Buying Old Domains And Redirect Them To Get High Rankings?



(UPDATE 2012 – Be careful with this tactic. Getting loads of unnatural links too fast may invite a GWT Notice of Unnatural Links and eventual penalty. Also be aware that it is probably better to resurrect a dead site as IT WAS when Google last saw it. Check the WAYBACK Machine, for instance.)

Say you see an old site that is ranking in Google for a lot of terms and there is an opportunity to buy that domain and redirect it to your site – will you keep those Google rankings?

I’ve not actually bought someone else’s domain for a long term myself, but I’ve redirected plenty.

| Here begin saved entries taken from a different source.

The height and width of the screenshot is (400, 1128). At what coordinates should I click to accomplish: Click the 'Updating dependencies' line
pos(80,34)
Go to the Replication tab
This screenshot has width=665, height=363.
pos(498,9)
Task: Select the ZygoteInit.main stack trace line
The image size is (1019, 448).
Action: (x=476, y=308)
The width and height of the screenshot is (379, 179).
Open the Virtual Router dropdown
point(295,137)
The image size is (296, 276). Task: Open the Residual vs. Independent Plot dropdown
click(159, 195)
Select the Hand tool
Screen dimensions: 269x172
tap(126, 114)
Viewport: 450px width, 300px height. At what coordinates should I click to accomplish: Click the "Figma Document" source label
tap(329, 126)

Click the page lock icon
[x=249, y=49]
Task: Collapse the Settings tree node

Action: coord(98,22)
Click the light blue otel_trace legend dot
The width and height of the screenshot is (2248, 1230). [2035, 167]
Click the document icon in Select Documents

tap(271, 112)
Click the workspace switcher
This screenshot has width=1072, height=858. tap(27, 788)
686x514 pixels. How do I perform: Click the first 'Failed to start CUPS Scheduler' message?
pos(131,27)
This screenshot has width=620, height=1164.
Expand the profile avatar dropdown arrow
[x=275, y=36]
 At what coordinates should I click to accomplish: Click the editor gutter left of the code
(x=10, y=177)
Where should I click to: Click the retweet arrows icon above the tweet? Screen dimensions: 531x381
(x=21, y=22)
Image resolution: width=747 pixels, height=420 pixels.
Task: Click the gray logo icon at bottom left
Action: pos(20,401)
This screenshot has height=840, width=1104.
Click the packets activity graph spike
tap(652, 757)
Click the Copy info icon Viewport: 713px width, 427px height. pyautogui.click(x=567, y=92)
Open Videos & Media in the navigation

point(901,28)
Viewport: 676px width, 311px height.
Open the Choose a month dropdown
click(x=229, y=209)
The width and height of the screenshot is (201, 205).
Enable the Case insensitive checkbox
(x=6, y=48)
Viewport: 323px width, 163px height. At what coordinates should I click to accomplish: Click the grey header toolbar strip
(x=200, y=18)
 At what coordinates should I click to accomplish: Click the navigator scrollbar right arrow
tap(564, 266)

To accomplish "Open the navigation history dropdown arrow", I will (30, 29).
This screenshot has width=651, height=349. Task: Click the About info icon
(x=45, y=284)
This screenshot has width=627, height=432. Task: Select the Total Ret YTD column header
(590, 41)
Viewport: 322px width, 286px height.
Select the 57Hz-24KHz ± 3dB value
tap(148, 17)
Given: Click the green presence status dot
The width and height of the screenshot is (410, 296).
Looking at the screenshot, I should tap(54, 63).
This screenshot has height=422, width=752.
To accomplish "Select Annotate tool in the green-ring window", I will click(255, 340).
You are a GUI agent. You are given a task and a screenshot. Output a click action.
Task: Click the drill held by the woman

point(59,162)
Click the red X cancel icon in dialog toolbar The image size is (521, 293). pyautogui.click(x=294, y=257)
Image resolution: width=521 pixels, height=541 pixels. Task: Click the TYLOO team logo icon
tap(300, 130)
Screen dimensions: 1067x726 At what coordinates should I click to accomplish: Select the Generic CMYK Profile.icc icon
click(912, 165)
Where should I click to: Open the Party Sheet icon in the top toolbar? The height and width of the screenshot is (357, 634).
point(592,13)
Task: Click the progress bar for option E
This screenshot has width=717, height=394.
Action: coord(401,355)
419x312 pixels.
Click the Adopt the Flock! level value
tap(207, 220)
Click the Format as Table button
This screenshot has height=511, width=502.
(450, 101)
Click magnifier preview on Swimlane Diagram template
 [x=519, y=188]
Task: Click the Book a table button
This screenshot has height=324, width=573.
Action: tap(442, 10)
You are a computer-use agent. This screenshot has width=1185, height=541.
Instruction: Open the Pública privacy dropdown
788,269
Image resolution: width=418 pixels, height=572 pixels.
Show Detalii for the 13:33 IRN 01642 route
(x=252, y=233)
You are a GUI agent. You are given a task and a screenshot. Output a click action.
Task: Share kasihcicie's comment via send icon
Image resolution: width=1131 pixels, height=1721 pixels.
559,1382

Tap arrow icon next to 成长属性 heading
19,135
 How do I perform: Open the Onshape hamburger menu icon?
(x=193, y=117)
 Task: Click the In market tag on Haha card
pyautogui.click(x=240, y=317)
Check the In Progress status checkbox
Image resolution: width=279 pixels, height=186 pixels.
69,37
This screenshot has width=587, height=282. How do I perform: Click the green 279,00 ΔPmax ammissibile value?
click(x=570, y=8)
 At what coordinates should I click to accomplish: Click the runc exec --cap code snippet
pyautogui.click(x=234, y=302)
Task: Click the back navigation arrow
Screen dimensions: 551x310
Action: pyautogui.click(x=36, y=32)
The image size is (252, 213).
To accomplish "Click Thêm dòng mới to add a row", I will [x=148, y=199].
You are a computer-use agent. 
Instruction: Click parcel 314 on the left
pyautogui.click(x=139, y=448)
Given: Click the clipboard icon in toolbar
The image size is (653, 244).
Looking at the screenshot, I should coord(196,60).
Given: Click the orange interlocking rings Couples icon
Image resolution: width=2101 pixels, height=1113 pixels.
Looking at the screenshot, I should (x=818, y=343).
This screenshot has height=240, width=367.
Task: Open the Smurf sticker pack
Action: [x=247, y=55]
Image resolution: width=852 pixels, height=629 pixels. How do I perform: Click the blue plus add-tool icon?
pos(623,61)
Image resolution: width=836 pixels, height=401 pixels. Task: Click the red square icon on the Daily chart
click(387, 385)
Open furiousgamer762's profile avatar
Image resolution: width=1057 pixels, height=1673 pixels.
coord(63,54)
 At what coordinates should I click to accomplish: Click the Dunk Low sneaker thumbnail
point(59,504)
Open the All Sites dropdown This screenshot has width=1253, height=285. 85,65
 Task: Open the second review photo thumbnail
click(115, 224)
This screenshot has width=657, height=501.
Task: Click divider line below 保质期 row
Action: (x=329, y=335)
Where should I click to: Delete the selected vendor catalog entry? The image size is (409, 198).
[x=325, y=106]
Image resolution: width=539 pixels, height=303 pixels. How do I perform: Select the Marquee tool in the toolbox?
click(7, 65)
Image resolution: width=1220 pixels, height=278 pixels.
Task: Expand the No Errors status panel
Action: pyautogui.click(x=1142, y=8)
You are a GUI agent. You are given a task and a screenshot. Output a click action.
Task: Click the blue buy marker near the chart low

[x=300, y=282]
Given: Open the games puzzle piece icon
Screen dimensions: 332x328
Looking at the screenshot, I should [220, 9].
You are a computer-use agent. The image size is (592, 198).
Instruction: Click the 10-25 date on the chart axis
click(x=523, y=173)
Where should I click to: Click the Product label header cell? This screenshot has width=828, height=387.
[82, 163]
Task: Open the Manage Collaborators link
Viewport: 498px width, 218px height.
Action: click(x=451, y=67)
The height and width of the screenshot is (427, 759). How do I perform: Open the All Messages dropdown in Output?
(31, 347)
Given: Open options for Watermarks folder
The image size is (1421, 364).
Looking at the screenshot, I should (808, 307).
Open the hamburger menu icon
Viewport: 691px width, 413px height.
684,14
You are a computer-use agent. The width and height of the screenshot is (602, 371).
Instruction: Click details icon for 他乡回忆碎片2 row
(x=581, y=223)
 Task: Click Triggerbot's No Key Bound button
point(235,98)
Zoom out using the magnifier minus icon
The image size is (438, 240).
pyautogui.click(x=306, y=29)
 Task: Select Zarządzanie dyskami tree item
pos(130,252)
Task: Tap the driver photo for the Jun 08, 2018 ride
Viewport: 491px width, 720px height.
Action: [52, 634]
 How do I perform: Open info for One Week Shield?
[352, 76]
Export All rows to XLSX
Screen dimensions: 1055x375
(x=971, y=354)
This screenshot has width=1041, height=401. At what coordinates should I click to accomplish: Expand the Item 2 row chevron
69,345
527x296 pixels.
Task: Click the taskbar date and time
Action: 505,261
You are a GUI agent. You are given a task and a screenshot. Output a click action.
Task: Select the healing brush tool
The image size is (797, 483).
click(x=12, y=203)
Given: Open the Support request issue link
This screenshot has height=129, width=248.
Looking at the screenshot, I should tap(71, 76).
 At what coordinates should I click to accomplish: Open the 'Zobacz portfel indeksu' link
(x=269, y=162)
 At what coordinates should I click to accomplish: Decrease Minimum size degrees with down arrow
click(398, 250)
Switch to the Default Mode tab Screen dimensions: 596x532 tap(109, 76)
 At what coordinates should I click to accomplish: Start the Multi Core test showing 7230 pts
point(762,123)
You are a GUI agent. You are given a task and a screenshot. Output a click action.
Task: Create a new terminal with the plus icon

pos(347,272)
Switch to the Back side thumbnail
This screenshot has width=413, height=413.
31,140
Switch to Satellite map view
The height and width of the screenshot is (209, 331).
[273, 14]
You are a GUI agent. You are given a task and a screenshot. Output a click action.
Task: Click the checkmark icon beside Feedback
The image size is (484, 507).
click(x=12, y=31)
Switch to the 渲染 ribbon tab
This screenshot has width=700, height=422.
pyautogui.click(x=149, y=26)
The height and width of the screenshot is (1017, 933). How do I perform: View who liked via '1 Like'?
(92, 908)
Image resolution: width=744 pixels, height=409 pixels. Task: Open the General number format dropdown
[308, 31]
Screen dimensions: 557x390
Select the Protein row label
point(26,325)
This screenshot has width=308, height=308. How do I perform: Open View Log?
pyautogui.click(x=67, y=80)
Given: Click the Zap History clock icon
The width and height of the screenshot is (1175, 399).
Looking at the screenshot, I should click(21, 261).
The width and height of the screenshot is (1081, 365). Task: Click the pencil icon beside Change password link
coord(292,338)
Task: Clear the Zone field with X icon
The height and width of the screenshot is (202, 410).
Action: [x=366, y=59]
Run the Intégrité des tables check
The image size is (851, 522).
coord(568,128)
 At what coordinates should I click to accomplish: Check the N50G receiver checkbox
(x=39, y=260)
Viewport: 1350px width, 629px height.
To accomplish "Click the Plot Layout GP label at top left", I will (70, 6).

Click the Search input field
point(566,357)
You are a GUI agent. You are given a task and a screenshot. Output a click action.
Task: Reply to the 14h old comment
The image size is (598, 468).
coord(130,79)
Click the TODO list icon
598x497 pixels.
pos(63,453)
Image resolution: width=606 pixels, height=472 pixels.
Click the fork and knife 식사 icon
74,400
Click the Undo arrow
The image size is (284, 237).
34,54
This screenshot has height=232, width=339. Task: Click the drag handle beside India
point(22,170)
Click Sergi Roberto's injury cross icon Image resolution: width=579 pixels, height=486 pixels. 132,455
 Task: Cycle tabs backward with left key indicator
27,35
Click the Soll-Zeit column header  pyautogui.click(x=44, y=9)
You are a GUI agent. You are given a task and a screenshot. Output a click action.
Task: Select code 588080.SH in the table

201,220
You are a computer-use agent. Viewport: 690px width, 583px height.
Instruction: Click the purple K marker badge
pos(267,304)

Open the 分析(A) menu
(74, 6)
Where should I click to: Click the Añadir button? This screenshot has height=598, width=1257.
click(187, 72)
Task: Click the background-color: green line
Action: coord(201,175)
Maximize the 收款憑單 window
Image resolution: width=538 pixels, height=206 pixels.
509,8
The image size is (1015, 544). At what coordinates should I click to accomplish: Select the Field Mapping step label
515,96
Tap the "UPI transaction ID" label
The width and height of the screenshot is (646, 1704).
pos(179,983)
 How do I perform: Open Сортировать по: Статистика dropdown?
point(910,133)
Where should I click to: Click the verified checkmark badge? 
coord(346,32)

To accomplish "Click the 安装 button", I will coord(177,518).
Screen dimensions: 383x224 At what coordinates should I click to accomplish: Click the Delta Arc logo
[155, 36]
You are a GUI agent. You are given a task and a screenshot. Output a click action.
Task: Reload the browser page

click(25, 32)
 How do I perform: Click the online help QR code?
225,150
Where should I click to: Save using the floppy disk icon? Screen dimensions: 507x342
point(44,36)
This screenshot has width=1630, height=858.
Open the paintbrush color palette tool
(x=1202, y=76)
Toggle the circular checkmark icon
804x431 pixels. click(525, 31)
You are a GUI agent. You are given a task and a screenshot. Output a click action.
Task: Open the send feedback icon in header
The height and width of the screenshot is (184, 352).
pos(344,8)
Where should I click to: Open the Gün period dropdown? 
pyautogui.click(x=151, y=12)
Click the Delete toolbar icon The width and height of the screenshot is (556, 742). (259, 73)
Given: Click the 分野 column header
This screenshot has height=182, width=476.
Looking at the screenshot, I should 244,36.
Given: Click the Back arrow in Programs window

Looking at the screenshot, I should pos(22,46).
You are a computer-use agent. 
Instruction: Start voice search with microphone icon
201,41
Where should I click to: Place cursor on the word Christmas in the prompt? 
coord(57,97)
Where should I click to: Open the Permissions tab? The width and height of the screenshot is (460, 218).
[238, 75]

The way i see it, Google ranks pages because of the trust of a particular domain it’s on, the links that point to it and the content it has on it. If you keep most of these in tact, buying old domains and redirecting them to similar content shouldn’t be a problem.

Even when redirecting pages, I usually make sure page titles and content are very similar on both pages if I want to keep particular rankings.

Be careful though – Google is under no obligation to redirect domains and transfer rankings, and has said as much, as plenty of folk have been involved in bait and switch strategies. AND I would keep such things under the radar as possible, and I’d also worry about changing the real registrants’ name on the domain in case it’s reset.

Google has offered via webmaster tools a method to validate both sites (not needed in my experience but perhaps worth it if you are shelling out a lot of cash) and see redirect via 301 redirects.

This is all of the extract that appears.